Text segment ::
[Start of Attachment]
Pär SegerdahlRandomized controlled trials (RCTs) are considered to be the gold standard for determining a causal effect of medical interventions. To achieve this aim, possible confounding factors must be avoided. This implies excluding many patients from participating in the trial, for example, patients with concomitant conditions. A negative consequence of these exclusions, however, is limited generalizability. Studying the artificially uniform participant group, you will be able to determine a causal effect, but you will know much less about real-life treatment outcomes in the population where the intervention actually will be used.

Further artificiality is created by the written informed consent procedure, which excludes even further patients from participating in the trial. Moreover, because they know they participate in a clinical trial, participants may change their behavior.
[End of Attachment]
Work request 1 :: According to the passage on randomized controlled trials, what is the negative consequence of excluding many patients from a trial?
Work request 2 :: From the passage on randomized controlled trials, extract word for word the portion from "Pär SegerdahlRandomized controlled" to "change their behavior.".

Data below ::
[Start of Attachment]
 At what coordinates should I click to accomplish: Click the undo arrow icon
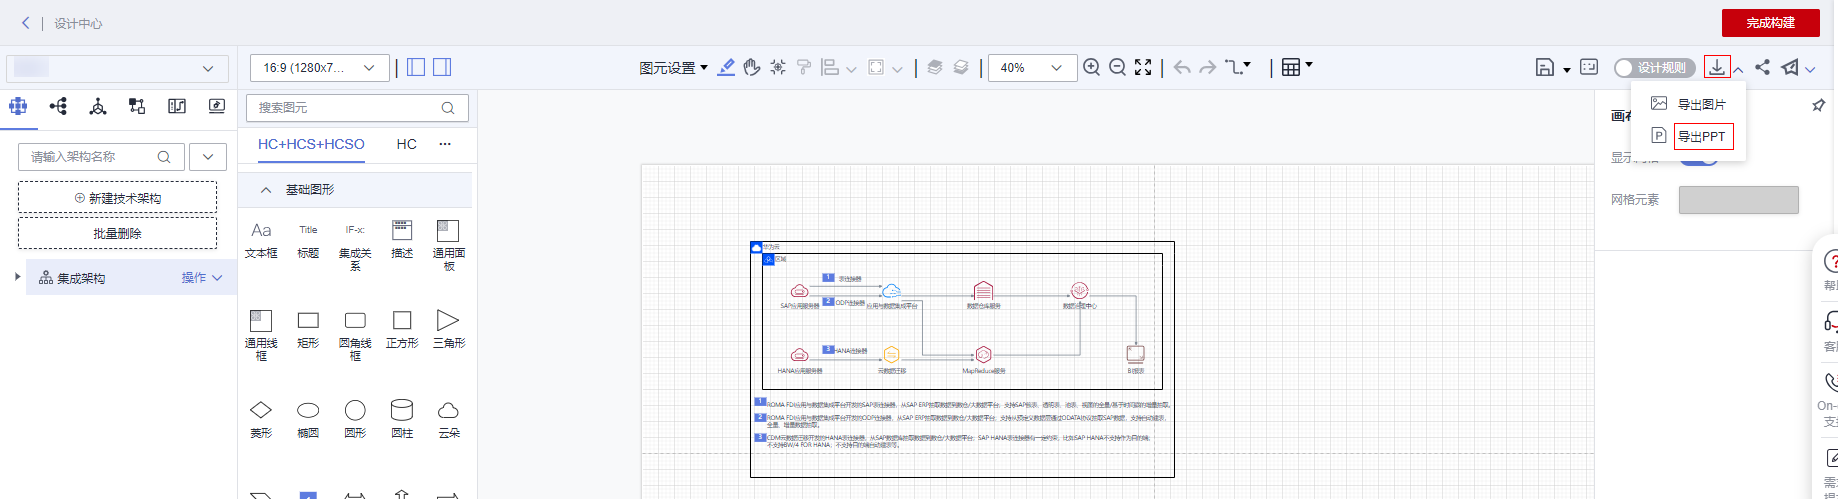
[End of Attachment]
Exercise solution 1 :: Limited generalizability.

Exercise solution 2 ::
Pär SegerdahlRandomized controlled trials (RCTs) are considered to be the gold standard for determining a causal effect of medical interventions. To achieve this aim, possible confounding factors must be avoided. This implies excluding many patients from participating in the trial, for example, patients with concomitant conditions. A negative consequence of these exclusions, however, is limited generalizability. Studying the artificially uniform participant group, you will be able to determine a causal effect, but you will know much less about real-life treatment outcomes in the population where the intervention actually will be used.

Further artificiality is created by the written informed consent procedure, which excludes even further patients from participating in the trial. Moreover, because they know they participate in a clinical trial, participants may change their behavior.